TEXT TO READ —
Monday, 2 August 2010

Bridge-Building


I spent all yesterday replacing my double bass bridge. It's not as simple as it might sound. You don't just loosen the strings and do a swap. Even if it were that easy, there would still be the risk of the soundpost falling over. For anyone unfamiliar with the arcanities of string instrument acoustics, the soundpost is wedged, not glued, between the front and the back of the soundbox between the f-holes and under the bridge. Loosen the strings and clunk! the soundpost goes for a burton. Cue for an hour of effing and blinding trying to retrieve it from the depths of the soundbox, through the f-holes, with a pair of barbeque tongs. Then you have the pleasure of trying to stand it up.

Observant readers will have noticed that there's a pencil taped to a bamboo cane in the first picture. This was for job number one: to draw round the foot of the soundpost on the inside of the back. Then, if it falls over, at least you know where it has to go.

EXERCISE REQUIREMENTS —
(a) List every tool or implement that the bridge-building post names.
(b) Lay out the stretch of the records from the line containing "Subscribe to the Paket Satu Bulan plan" through the end of the records as a numbered list, skipping blank lines and leaving out the pictures.

DATA LINES —
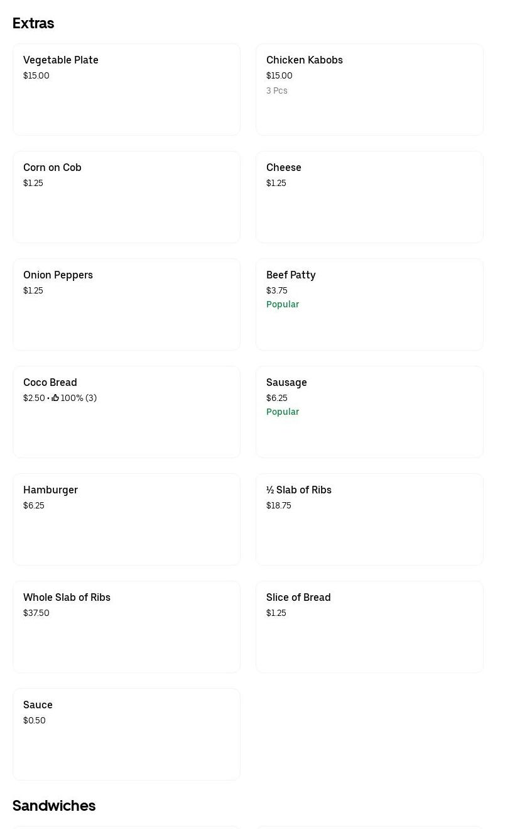
Task: Jump to the Sandwiches section heading
Action: point(54,806)
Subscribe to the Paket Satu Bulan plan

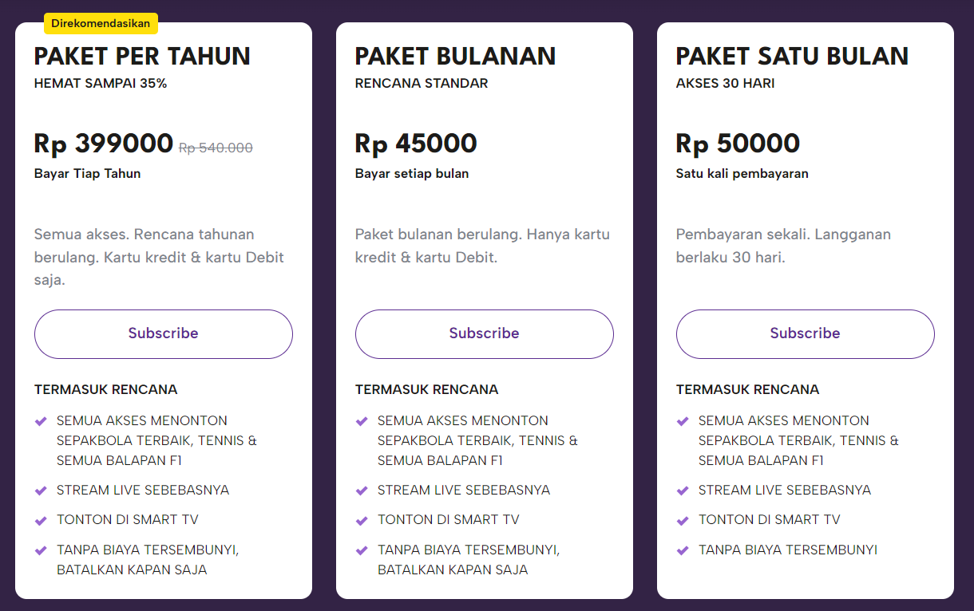(x=805, y=333)
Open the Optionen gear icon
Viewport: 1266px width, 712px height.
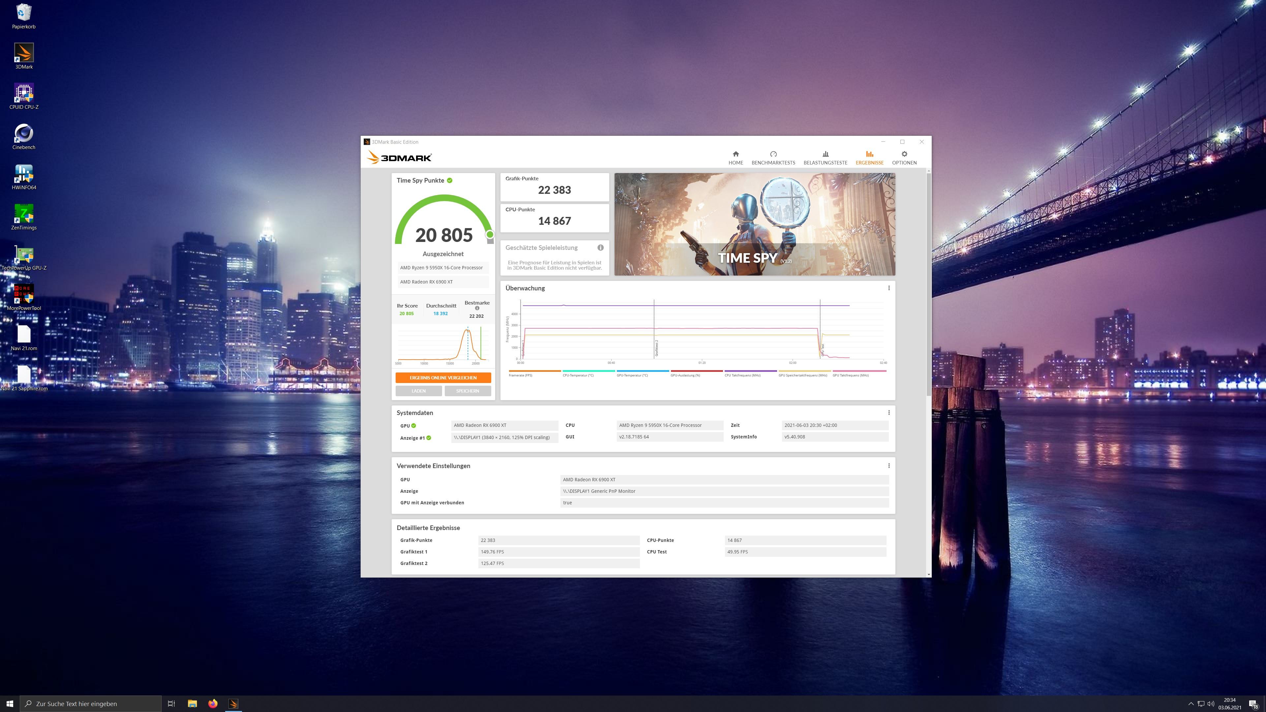(904, 154)
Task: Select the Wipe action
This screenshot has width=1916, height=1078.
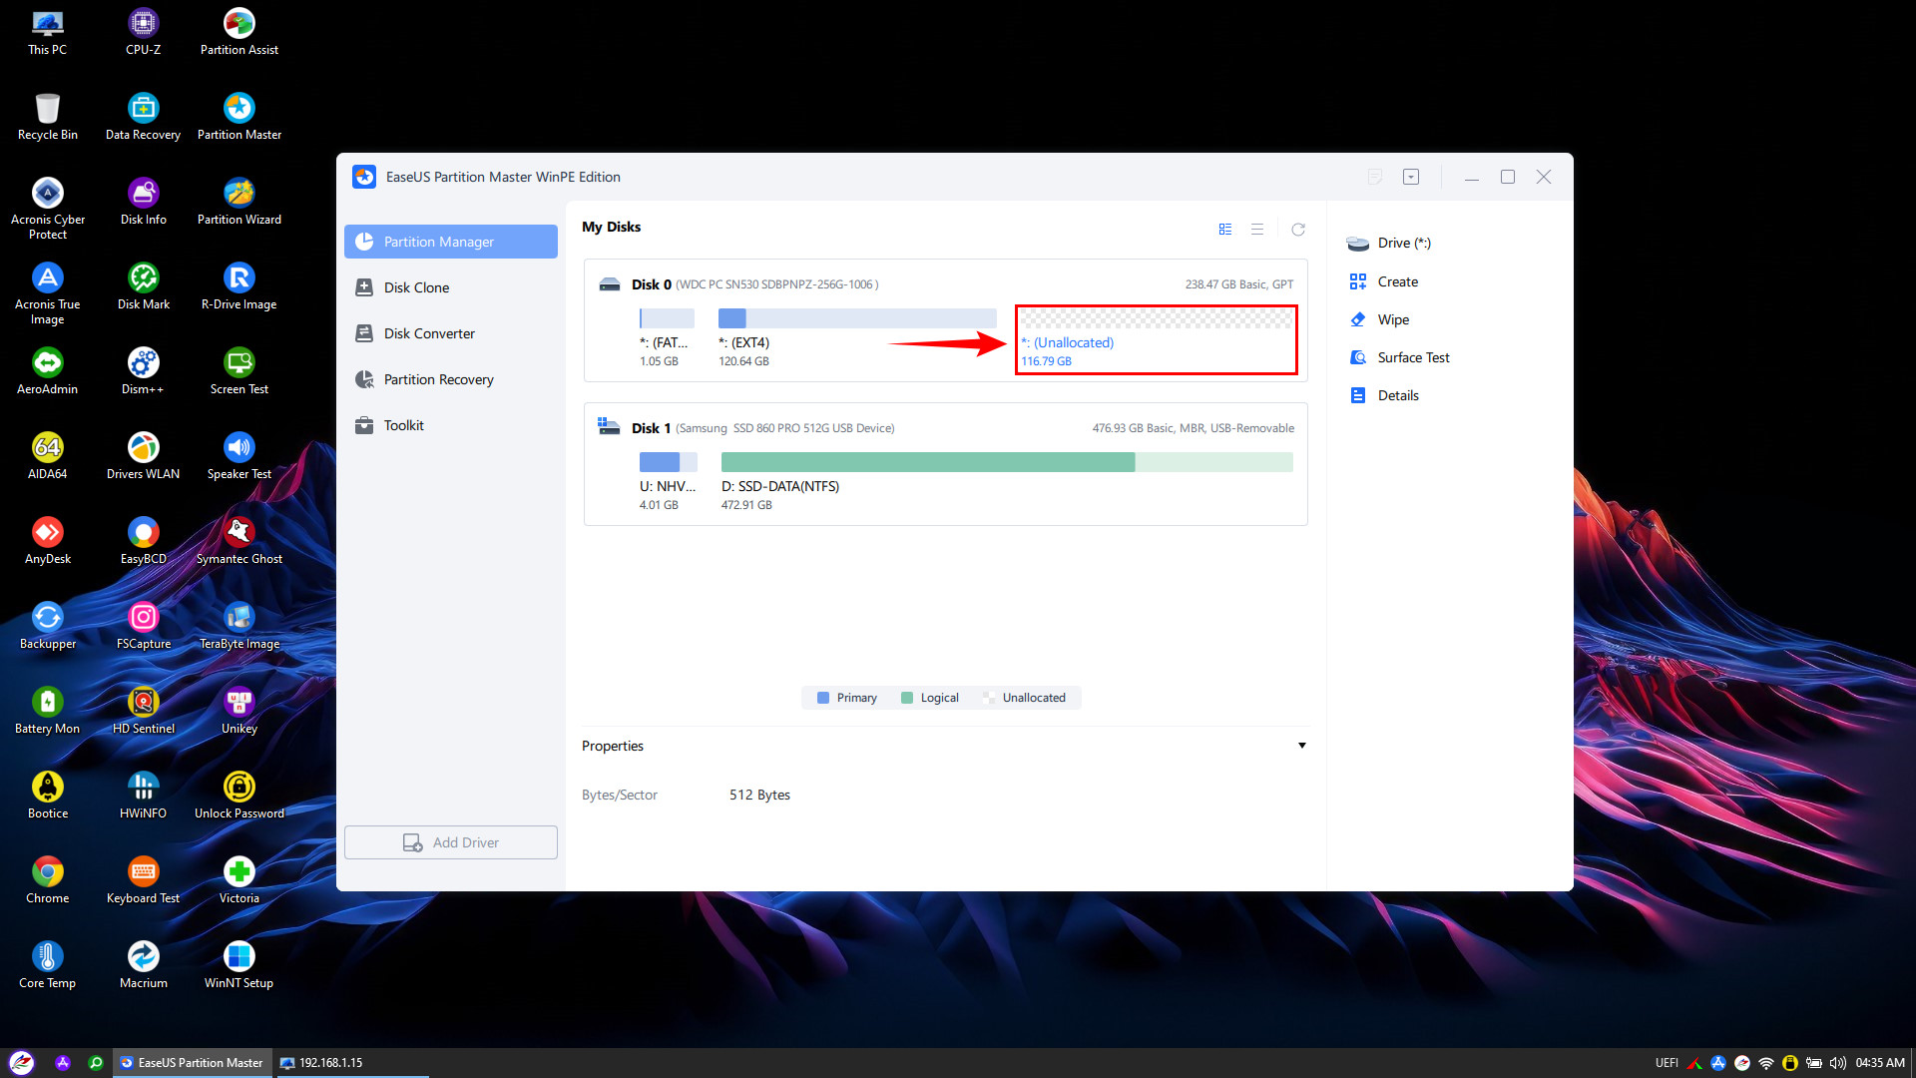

SOLVED TASKS —
(a)
- Barbeque tongs
- Pencil
- Bamboo cane

(b)
1. Subscribe to the Paket Satu Bulan plan
2. (x=805, y=333)
3. Open the Optionen gear icon
4. Viewport: 1266px width, 712px height.
5. (904, 154)
6. Task: Select the Wipe action
7. This screenshot has width=1916, height=1078.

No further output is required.